# Text segment
◆ ◆ ◆ ◆ ◆
Many designs use straight, symmetrical fans blades that will work the same in either direction of rotation. In many motor designs the fan blades are cast as part of the squirrel cage bars and end rings. The point is; the fans in many motors are designed more for cheap and efficient fabrication than for efficient air movement.
Given the inefficiencies of the air movement system on a typical motor or generator, I suspect and believe that an increase in speed from 1500 RPM to 1800 RPM may result in greater back pressure and less efficiency of the air movement system than in a greatly increased air flow.
Given the non linear character of heat transfer equations, if the temperature does tend to rise slightly at slower speeds, the cooling effect may increase greatly.
During the years that generator specifying, ordering, installing, trouble shooting, and repairing I installed dozens of sets and did trouble shooting on many more.
As part of the specifying and ordering process, I spent a cumulative total of many hours studying manufacturers spec sheets.
I found that one basic physical generator end may be used for a number of ratings. It may be single phase, three phase, prime power or standby power. At times I would compare generator end and engine numbers from between a prime rated set and a standby rated set to determine that the same basic set was used for both ratings or applications.
Although prime ratings and standby ratings of the same basic machine would often be on different pages, The 50 Hz and 60 Hz ratings of a given rating would be on the same chart on the same page.
◆ ◆ ◆ ◆ ◆
# Tasks to carry out
a. Transcribe the generator post between "Many designs use" and "may increase greatly.", inclusive.
b. Answer these questions from the generator post:
(i) In many motor designs, what are the fan blades cast as part of?
(ii) What speed increase does the writer suspect may lead to greater back pressure?
(iii) Where do the 50 Hz and 60 Hz ratings of a given rating appear?
c. The generator post names several kinds of generator work the writer did over the years. List all of them.

# Available data
◆ ◆ ◆ ◆ ◆
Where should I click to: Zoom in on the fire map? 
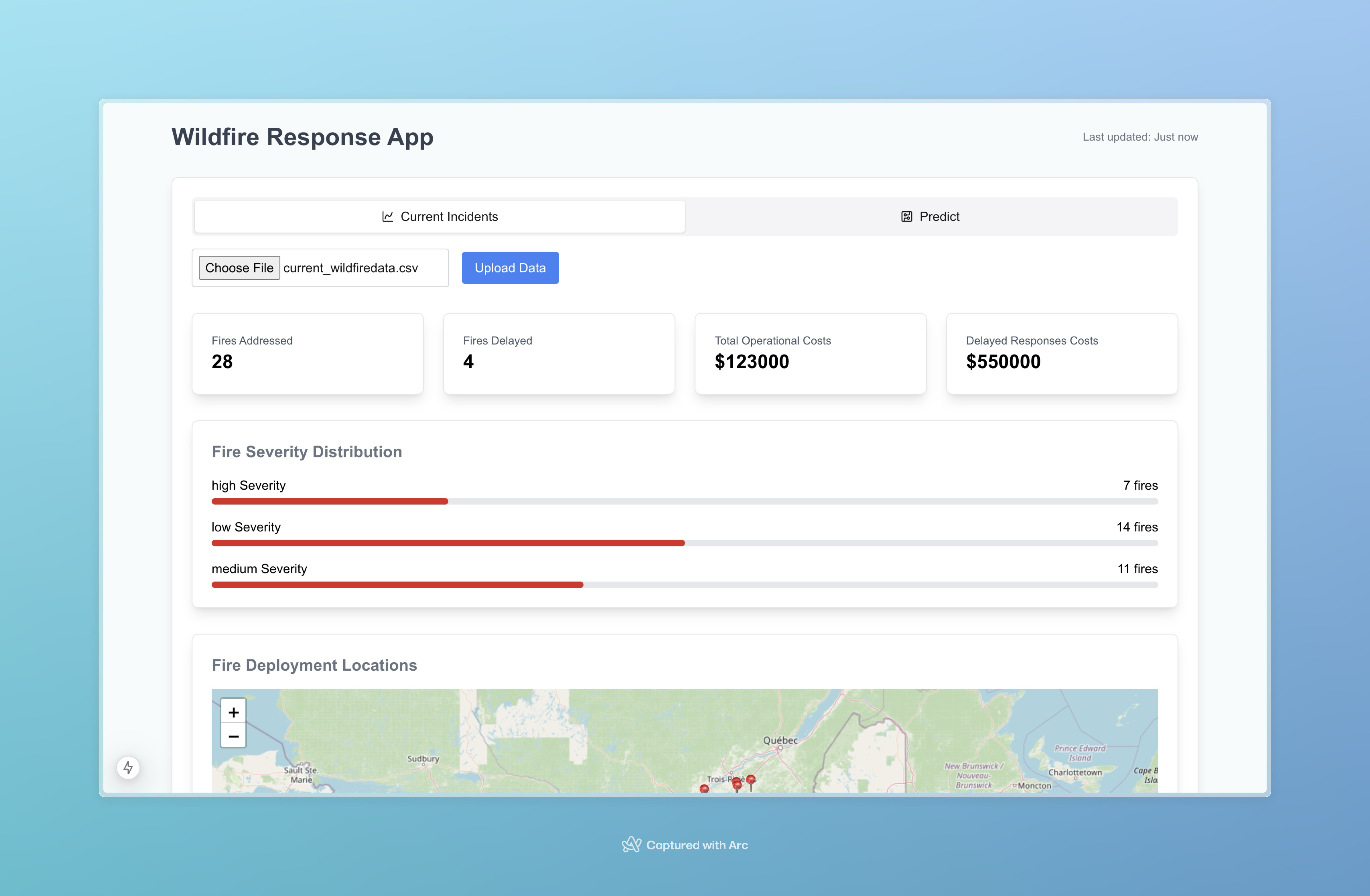[233, 712]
◆ ◆ ◆ ◆ ◆
# Solved problems
a.
Many designs use straight, symmetrical fans blades that will work the same in either direction of rotation. In many motor designs the fan blades are cast as part of the squirrel cage bars and end rings. The point is; the fans in many motors are designed more for cheap and efficient fabrication than for efficient air movement.
Given the inefficiencies of the air movement system on a typical motor or generator, I suspect and believe that an increase in speed from 1500 RPM to 1800 RPM may result in greater back pressure and less efficiency of the air movement system than in a greatly increased air flow.
Given the non linear character of heat transfer equations, if the temperature does tend to rise slightly at slower speeds, the cooling effect may increase greatly.

b.
(i) The squirrel cage bars and end rings.
(ii) From 1500 RPM to 1800 RPM.
(iii) On the same chart on the same page.

c. Specifying, ordering, installing, trouble shooting, repairing